Frequently Asked Questions

Complex Scripts

A script is the set of symbols required to represent a single writing system, which may in turn be used to represent several languages. Latin, Arabic, and Thai are examples of scripts. English, French, German, and Latin are all languages written using the Latin script.

A complex script is one that requires special processing to display and process. In practice, it is a script that cannot be displayed or otherwise processed by the usual means in the GDI and USER components of Windows 2000.

The special processing required by a complex script can involve one or more of the following characteristics: character reordering; contextual shaping; display of combining characters and diacritics; specialized word break and justification rules; filtering out illegal character combinations.

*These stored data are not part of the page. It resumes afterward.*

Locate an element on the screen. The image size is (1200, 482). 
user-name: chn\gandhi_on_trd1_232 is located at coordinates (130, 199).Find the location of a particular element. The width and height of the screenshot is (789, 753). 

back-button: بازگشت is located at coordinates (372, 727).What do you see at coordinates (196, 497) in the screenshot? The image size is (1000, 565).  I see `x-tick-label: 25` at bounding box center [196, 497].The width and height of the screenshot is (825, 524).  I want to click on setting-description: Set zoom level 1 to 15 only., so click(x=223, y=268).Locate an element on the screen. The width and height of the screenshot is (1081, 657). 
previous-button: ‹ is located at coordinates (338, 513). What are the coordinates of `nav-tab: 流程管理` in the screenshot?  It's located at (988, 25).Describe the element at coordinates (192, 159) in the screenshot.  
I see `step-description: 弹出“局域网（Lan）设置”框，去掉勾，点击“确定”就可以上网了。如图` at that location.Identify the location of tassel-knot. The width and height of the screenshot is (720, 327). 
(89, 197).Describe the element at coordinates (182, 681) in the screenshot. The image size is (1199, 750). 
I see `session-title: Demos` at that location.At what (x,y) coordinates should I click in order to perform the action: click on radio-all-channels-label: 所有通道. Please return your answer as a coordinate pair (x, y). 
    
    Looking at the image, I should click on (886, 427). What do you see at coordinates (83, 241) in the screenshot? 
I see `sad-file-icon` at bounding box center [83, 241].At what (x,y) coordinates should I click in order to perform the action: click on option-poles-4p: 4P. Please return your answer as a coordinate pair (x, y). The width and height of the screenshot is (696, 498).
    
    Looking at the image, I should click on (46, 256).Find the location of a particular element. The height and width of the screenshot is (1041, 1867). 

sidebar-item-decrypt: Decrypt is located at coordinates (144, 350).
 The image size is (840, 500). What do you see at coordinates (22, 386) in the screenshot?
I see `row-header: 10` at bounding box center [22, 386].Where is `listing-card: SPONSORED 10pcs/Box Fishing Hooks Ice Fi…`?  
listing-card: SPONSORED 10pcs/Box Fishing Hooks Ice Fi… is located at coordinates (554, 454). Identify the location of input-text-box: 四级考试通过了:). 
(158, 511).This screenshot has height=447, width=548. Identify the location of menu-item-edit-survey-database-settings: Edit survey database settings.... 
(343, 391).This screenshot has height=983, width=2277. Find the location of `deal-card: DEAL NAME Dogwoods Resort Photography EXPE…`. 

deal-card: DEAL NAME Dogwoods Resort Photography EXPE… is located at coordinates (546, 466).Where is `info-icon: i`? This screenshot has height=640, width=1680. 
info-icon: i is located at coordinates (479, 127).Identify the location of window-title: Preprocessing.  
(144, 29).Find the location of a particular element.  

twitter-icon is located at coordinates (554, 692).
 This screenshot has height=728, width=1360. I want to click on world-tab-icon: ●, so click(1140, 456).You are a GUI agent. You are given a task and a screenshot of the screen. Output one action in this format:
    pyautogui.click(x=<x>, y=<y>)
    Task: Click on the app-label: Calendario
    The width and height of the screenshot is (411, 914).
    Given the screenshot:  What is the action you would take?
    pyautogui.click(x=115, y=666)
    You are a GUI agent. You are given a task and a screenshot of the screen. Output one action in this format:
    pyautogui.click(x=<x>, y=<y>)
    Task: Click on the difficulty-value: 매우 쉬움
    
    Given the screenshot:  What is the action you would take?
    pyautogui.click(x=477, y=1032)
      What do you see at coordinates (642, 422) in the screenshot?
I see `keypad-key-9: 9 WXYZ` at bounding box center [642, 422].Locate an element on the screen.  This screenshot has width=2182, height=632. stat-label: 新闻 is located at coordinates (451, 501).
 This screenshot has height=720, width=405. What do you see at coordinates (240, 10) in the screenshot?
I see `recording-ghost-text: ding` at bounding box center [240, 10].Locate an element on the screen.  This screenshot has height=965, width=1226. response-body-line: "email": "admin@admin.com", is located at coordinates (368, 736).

Character reordering, necessary for the Arabic, Hebrew, and Indic scripts, is the rearrangement of characters in sequence from their logical order (the order in which they are input) to their visual order (the order in which they are displayed). Many scripts from the Middle East, such as Arabic, Hebrew, and Persian, are complex because of their bi-directional layout requirements; whereas words are written right-to-left, numerals are displayed left-to-right.

Many Indic scripts, such as Devanagari and Tamil, also require reordering, because vowel signs often appear to the left of, below, or above a character that they follow in logical order.

In some scripts, such as Arabic and Indic scripts, the glyph displayed depends on the surrounding characters. A single Arabic character, for example, can take different shapes if it's the first, middle, or last character in a word. Some Arabic characters must form ligatures, and others will if the appropriate glyph is available in the selected font. Contextual shaping is the formation of correct sequences of glyphs given these contexts.

Indic scripts also require contextual shaping, because the form of a vowel sign depends on the character to which it is attached.

Stacking or combining multiple characters into one "pile" is another issue which must be addressed for Arabic, Thai, Hebrew, and Indic scripts. The Unicode standard has many combining characters, but in the case of European languages, they are optional, or can be replaced with pre-composed characters. This is not the case with those in the Indic family of languages, or of others such as Thai. A Thai syllable, for example, usually consists of a consonant followed by a vowel and optionally a tone mark, the latter two of which can be placed to the left of, below, above, or to the right of the consonant.

Thai and other languages require special word-break logic because Thai words are not delimited by any enumerable set of characters, such as white space for European languages.

Since Thai syllables consist of a consonant optionally followed by one vowel and/or one tone mark, some character combinations (e.g., two vowel marks in succession) are nonsensical. Thus, one of the tasks of complex script enabling is to filter out or disallow illegal character combinations.